Prenatal therapy of congenital heart disease

Thanks to the broad expertise of our surgeons we are one of the few centers in the world that can offer fetal therapy for heart defects.

Pathology description

Congenital heart disease (CHD) is a problem that occurs while the heart is still forming and will be present at birth. Defects can affect different parts of the heart (chambers, septa and valves) and blood vessels. 

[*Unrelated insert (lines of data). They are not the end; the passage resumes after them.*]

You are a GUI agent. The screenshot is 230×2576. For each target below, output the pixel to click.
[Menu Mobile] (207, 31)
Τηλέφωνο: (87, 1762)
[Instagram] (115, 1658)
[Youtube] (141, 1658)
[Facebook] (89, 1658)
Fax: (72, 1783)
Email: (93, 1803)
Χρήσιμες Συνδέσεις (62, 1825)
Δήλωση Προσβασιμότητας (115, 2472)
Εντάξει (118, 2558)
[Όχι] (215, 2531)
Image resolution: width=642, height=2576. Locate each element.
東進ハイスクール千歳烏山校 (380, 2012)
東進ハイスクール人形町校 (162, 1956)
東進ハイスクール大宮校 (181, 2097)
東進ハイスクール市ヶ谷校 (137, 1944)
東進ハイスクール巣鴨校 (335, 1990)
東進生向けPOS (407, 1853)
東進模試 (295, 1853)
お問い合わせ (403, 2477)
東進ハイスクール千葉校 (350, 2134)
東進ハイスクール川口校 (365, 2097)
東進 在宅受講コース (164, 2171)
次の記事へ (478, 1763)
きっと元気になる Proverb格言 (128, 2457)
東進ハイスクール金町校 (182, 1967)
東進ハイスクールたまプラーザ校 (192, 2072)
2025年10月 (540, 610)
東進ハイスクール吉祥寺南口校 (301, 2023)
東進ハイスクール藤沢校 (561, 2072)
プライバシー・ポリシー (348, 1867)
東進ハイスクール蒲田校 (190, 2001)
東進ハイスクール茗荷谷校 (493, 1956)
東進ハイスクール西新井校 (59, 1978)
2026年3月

CHD are the most frequent human malformations, and those most associated with other defects, syndromes and chromosomal abnormalities. In most cases, the specific cause of CHD, which usually has a multifactorial origin, is unknown.

Known risk factors include having a family history of congenital heart disease (especially having previously had a child with a CHD), genetic and environmental factors (such as some drugs), maternal diabetes, maternal alcohol or drug use, and exposure to industrial chemicals.

Diagnosis

Once a CHD that is amenable to be treated before birth is diagnosed, we have to confirm that it is occurring in isolation by performing an exhaustive ultrasound study to rule out other malformations and an amniocentesis to rule out associated genetic anomalies

The next step is to perform a complete study of the anatomy and function of the fetal heart using echocardiography. In this way we will be able to identify those cases that present a disease serious enough to consider prenatal treatment. Such cases are those that, left to evolve, will be accompanied by a progressive deterioration that will condition a severe ventricular hypoplasia, cardiac failure or severe pulmonary hypertension.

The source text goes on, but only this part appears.